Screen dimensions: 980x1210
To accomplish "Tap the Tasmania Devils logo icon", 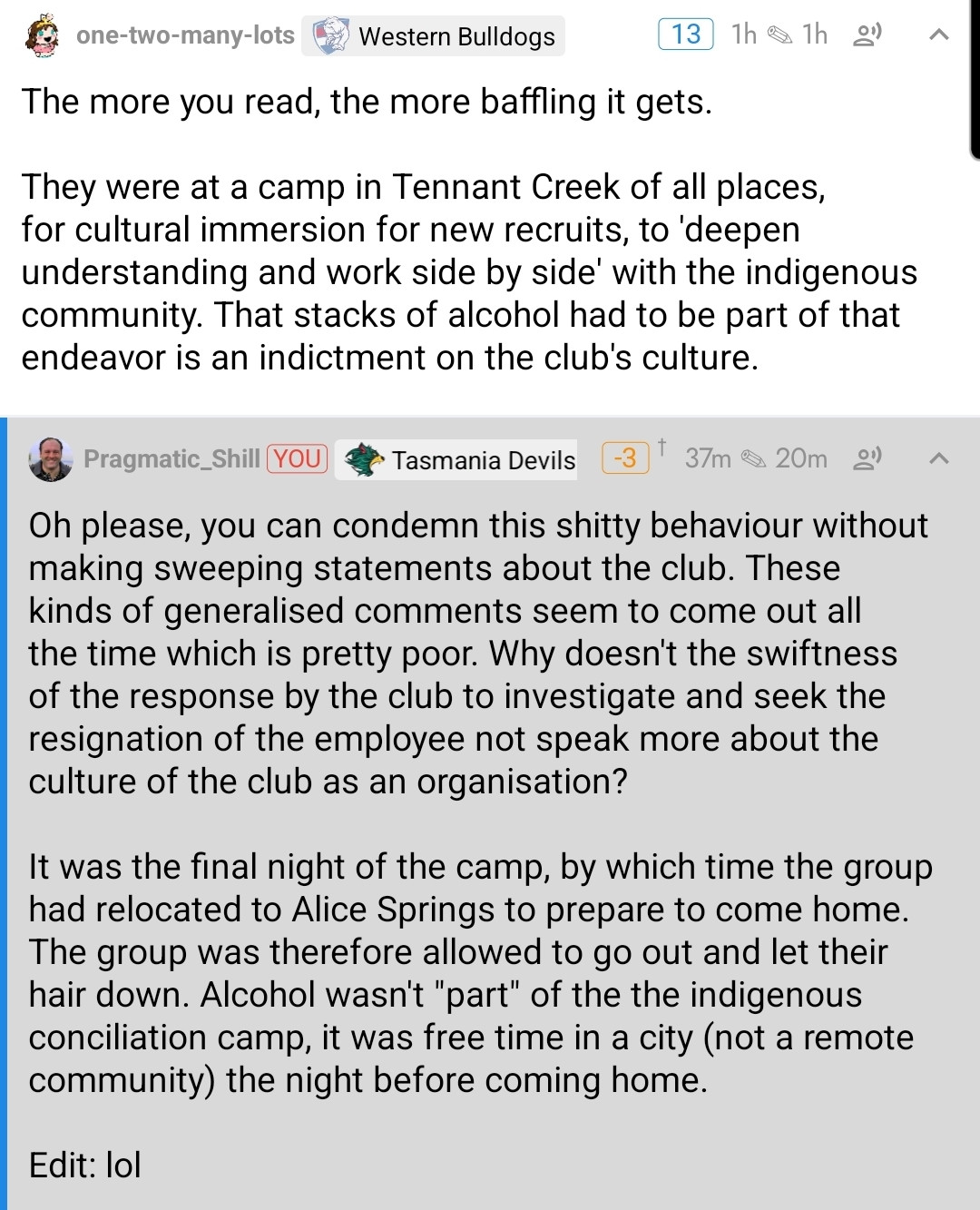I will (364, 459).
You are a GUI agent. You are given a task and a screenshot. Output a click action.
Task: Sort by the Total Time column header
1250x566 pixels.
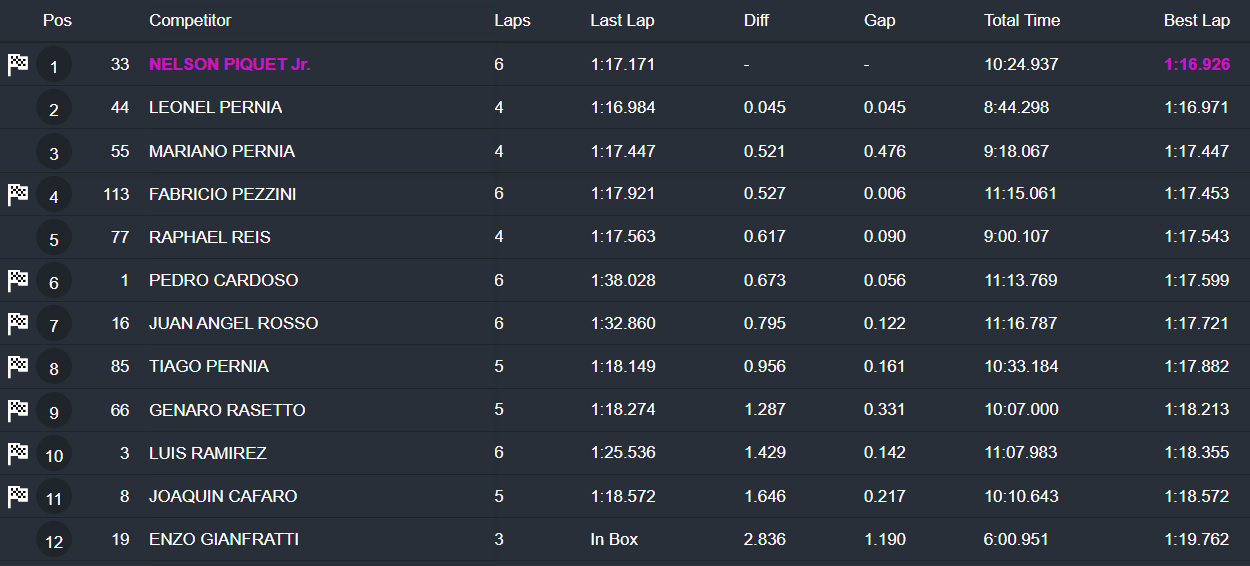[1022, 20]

-------------------------

*WORK ITEM*
Reproduce exactly, and only, the lines from the one containing "You are a GUI" through the last line of the records above, both included, leaving out any pictures.

*TASK SOLUTION*
You are a GUI agent. You are given a task and a screenshot. Output a click action.
Task: Sort by the Total Time column header
1250x566 pixels.
[1022, 20]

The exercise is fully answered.